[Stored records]
+ + + + + + +
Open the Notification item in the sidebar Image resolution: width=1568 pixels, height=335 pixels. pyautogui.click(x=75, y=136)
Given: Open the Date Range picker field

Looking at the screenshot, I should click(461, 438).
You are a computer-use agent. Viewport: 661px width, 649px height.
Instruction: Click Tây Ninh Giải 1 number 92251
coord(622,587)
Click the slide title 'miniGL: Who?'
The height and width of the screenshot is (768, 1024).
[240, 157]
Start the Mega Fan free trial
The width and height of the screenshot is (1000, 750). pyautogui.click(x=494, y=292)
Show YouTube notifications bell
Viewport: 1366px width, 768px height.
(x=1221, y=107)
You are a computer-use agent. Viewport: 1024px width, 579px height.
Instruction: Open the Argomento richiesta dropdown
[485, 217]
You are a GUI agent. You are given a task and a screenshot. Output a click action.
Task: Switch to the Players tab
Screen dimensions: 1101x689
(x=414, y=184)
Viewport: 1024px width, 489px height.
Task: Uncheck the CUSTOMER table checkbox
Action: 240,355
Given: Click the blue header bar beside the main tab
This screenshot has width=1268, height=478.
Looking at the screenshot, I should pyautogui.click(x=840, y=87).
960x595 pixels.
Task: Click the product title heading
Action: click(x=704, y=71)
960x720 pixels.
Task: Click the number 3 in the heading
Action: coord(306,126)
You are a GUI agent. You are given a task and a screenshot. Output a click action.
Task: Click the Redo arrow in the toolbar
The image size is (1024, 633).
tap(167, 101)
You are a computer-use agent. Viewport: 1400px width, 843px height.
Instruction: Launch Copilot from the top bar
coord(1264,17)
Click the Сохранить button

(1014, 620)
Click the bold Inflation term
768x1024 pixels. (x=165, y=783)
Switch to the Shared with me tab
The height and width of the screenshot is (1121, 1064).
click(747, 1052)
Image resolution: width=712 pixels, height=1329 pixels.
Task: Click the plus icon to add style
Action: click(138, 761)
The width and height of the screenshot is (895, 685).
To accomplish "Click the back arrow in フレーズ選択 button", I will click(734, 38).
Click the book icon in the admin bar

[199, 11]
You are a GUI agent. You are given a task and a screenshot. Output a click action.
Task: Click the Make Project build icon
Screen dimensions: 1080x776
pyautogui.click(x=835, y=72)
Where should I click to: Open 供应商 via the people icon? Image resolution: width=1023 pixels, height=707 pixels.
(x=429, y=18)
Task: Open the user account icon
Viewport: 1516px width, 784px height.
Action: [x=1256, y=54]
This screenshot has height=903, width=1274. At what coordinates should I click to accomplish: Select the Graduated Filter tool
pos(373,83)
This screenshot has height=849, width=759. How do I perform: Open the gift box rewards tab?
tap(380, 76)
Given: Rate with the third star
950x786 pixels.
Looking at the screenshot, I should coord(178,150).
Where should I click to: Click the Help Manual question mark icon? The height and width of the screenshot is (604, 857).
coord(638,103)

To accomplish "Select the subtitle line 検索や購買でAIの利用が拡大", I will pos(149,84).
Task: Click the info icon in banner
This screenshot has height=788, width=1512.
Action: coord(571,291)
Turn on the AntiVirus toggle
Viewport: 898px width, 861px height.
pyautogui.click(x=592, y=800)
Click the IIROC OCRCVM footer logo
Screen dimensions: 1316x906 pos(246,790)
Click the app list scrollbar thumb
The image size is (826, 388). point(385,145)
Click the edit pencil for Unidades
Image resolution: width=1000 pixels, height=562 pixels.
+ + + + + + +
**What you need to do:** Print every record above exactly as it appears.

**Response area:**
Open the Notification item in the sidebar Image resolution: width=1568 pixels, height=335 pixels. pyautogui.click(x=75, y=136)
Given: Open the Date Range picker field

Looking at the screenshot, I should click(461, 438).
You are a computer-use agent. Viewport: 661px width, 649px height.
Instruction: Click Tây Ninh Giải 1 number 92251
coord(622,587)
Click the slide title 'miniGL: Who?'
The height and width of the screenshot is (768, 1024).
[240, 157]
Start the Mega Fan free trial
The width and height of the screenshot is (1000, 750). pyautogui.click(x=494, y=292)
Show YouTube notifications bell
Viewport: 1366px width, 768px height.
(x=1221, y=107)
You are a computer-use agent. Viewport: 1024px width, 579px height.
Instruction: Open the Argomento richiesta dropdown
[485, 217]
You are a GUI agent. You are given a task and a screenshot. Output a click action.
Task: Switch to the Players tab
Screen dimensions: 1101x689
(x=414, y=184)
Viewport: 1024px width, 489px height.
Task: Uncheck the CUSTOMER table checkbox
Action: 240,355
Given: Click the blue header bar beside the main tab
This screenshot has width=1268, height=478.
Looking at the screenshot, I should pyautogui.click(x=840, y=87).
960x595 pixels.
Task: Click the product title heading
Action: click(x=704, y=71)
960x720 pixels.
Task: Click the number 3 in the heading
Action: coord(306,126)
You are a GUI agent. You are given a task and a screenshot. Output a click action.
Task: Click the Redo arrow in the toolbar
The image size is (1024, 633).
tap(167, 101)
You are a computer-use agent. Viewport: 1400px width, 843px height.
Instruction: Launch Copilot from the top bar
coord(1264,17)
Click the Сохранить button

(1014, 620)
Click the bold Inflation term
768x1024 pixels. (x=165, y=783)
Switch to the Shared with me tab
The height and width of the screenshot is (1121, 1064).
click(747, 1052)
Image resolution: width=712 pixels, height=1329 pixels.
Task: Click the plus icon to add style
Action: click(138, 761)
The width and height of the screenshot is (895, 685).
To accomplish "Click the back arrow in フレーズ選択 button", I will click(734, 38).
Click the book icon in the admin bar

[199, 11]
You are a GUI agent. You are given a task and a screenshot. Output a click action.
Task: Click the Make Project build icon
Screen dimensions: 1080x776
pyautogui.click(x=835, y=72)
Where should I click to: Open 供应商 via the people icon? Image resolution: width=1023 pixels, height=707 pixels.
(x=429, y=18)
Task: Open the user account icon
Viewport: 1516px width, 784px height.
Action: [x=1256, y=54]
This screenshot has height=903, width=1274. At what coordinates should I click to accomplish: Select the Graduated Filter tool
pos(373,83)
This screenshot has height=849, width=759. How do I perform: Open the gift box rewards tab?
tap(380, 76)
Given: Rate with the third star
950x786 pixels.
Looking at the screenshot, I should coord(178,150).
Where should I click to: Click the Help Manual question mark icon? The height and width of the screenshot is (604, 857).
coord(638,103)

To accomplish "Select the subtitle line 検索や購買でAIの利用が拡大", I will pos(149,84).
Task: Click the info icon in banner
This screenshot has height=788, width=1512.
Action: coord(571,291)
Turn on the AntiVirus toggle
Viewport: 898px width, 861px height.
pyautogui.click(x=592, y=800)
Click the IIROC OCRCVM footer logo
Screen dimensions: 1316x906 pos(246,790)
Click the app list scrollbar thumb
The image size is (826, 388). point(385,145)
Click the edit pencil for Unidades
Image resolution: width=1000 pixels, height=562 pixels.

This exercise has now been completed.